| Exposant le quotidien, au sens strict du
terme, de l’auteur durant son séjour de trois
années en prison, cette œuvre se révèle
assez fascinante. Le souci du réalisme et du détail
- parfois assez incongru quoique pertinent dans le sujet,
comme l’utilisation des toilettes - est en effet très
poussé, et le ton utilisé est en outre bien
particulier. A l’inverse des images violentes que n’importe
quel film du genre ne manquera pas d’évoquer,
le quotidien de cette prison japonaise semble fait d’un
calme cotonneux rendant lointain
et irréel le monde extérieur. Comme le laisse
souvent entendre Hanawa, la prison est aussi une sorte de
cocon où l’on finit par se trouver bien, à
l’abri des tracasseries... pour autant que l’on
respecte les règles extrêmement strictes du lieu.
Rangement des objets, manière de s’adresser aux
gardiens, façon de marcher dans le couloir, tenue vestimentaire,
tout, jusqu’au moindre détail, est réglementé.
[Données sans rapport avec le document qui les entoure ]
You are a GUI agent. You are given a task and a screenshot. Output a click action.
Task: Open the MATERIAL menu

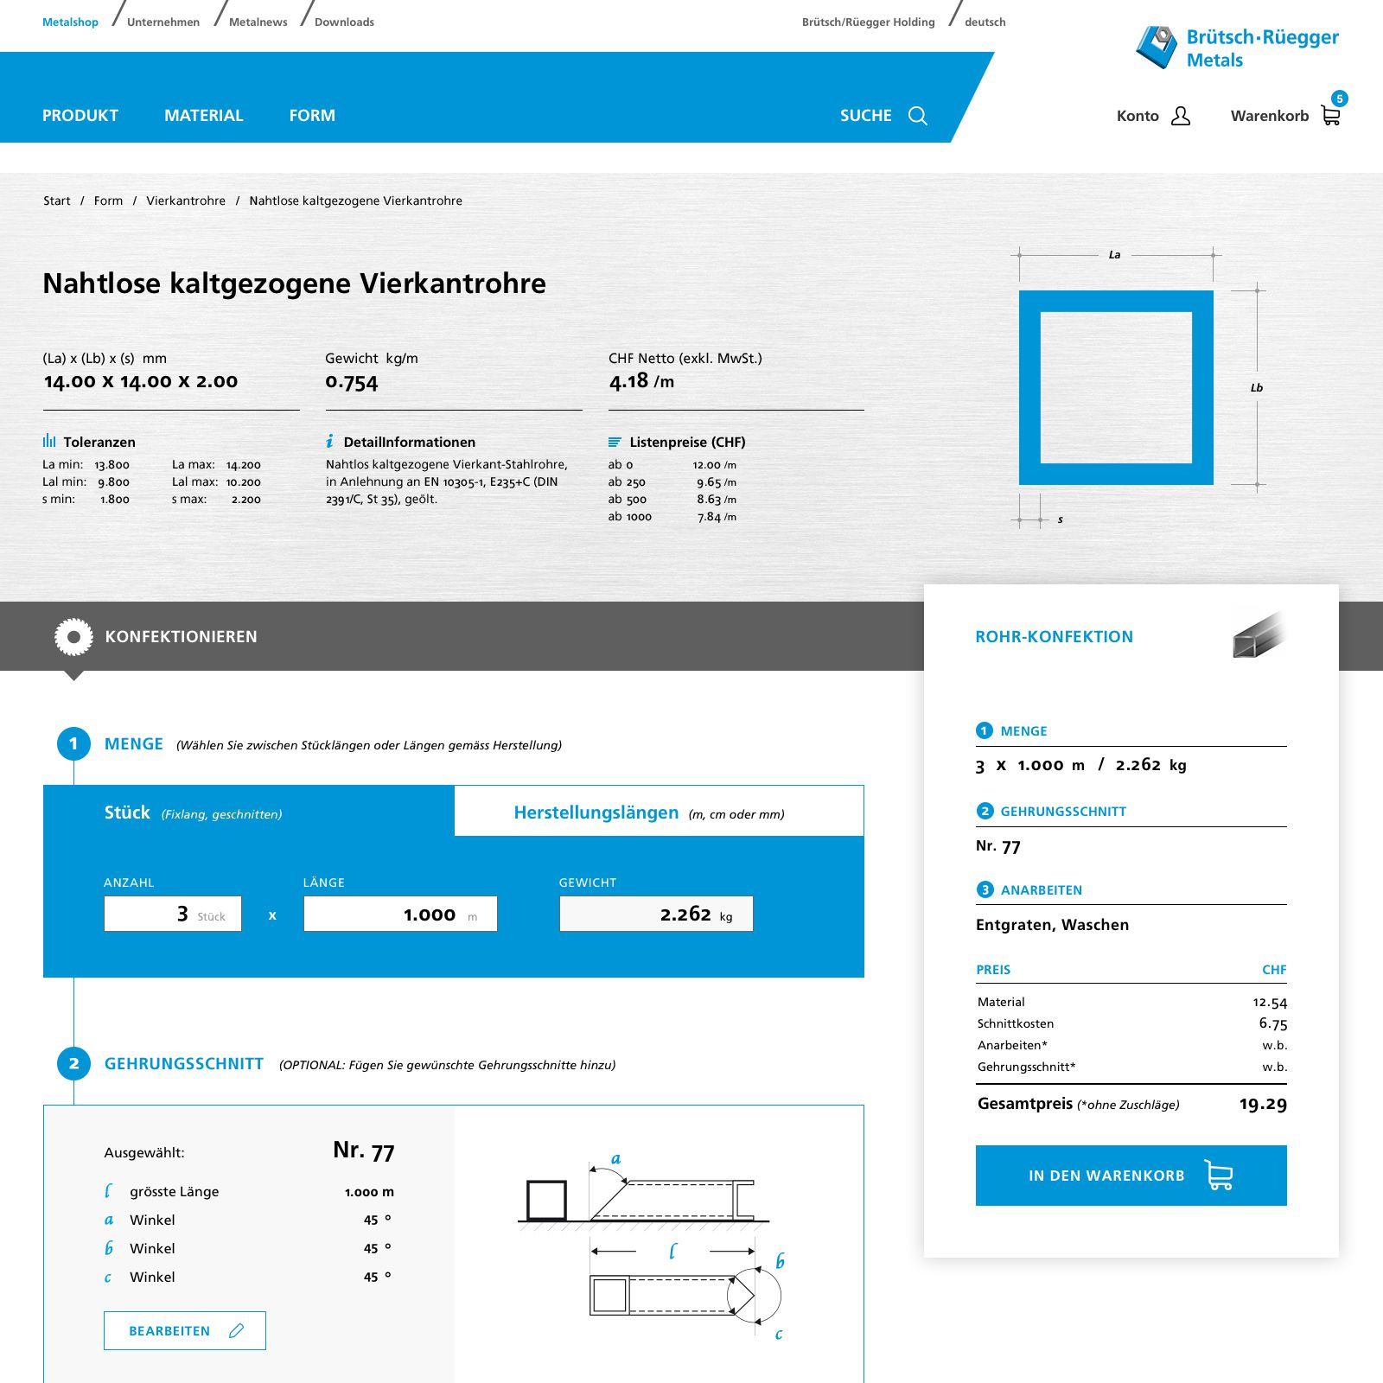pyautogui.click(x=203, y=116)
Cela en devient obsessionnel pour les détenus, contraints
d’intégrer ces règles strictes. Dans ce
quotidien quasi intemporel, ce sont les repas qui rythment
le temps qui passe. Très variés, abondants et
de bonne qualité, ils sont décrits souvent en
grand détail. Dans cet univers, tout semble paisible,
dépassionné. Pourtant l’auteur glisse
dans son récit de nombreuses connotations : humour,
ironie, critique. Discrètes, mais donnant à
ce met une saveur remarquable. Si la peine de prison semble
pleinement assumée, si les détenus s’entendent
plutôt bien entre eux et que tous semblent collaborer
pour que leur séjour
se déroule le mieux possible, tout cela a cependant
un côté quelque peu enfantin, comme des gosses
qui essaieraient de bien se tenir, craignant
de se faire gronder.
Le dessin de Hanawa est lui aussi remarquable. Il préfère
d’abondantes hachures à l’utilisation des
trames, les décors sont souvent fouillés, réalistes
et précis. Le dessin se fait légèrement
caricatural pour les personnages et les visages. On trouve
aussi des intégrations de figures de styles illustrant
très bien le propos (fermeture éclair à
la place de la bouche, personnage prenant la forme d’une
pyramide, etc.). Rien de bien spectaculaire en somme, mais
précision, expressivité, personnalité
et inventivité occasionnelle à bon escient lui
confèrent une grande efficacité.
Témoignage très intéressant et résolument
original quant à sa forme et
sa nature, Dans la prison pose une foule de questions non
seulement sur cette vie carcérale, mais également
à travers elle sur notre société et son
fonctionnement. D’une lecture très riche derrière
sa sobriété apparente, cette œuvre pour
l’instant unique en son genre mérite sans aucun
doute
une lecture approfondie.
Ceux pour qui l’objet compte ne seront pas déçus
non plus. Superbe couverture agréable au toucher, dos
relativement résistant et papier
très épais en font un bel album. Ego Comme X
a décidé de soigner la présentation autant
que ses choix éditoriaux et on ne peut que s’en
réjouir... Seul le prix pourra faire tiquer.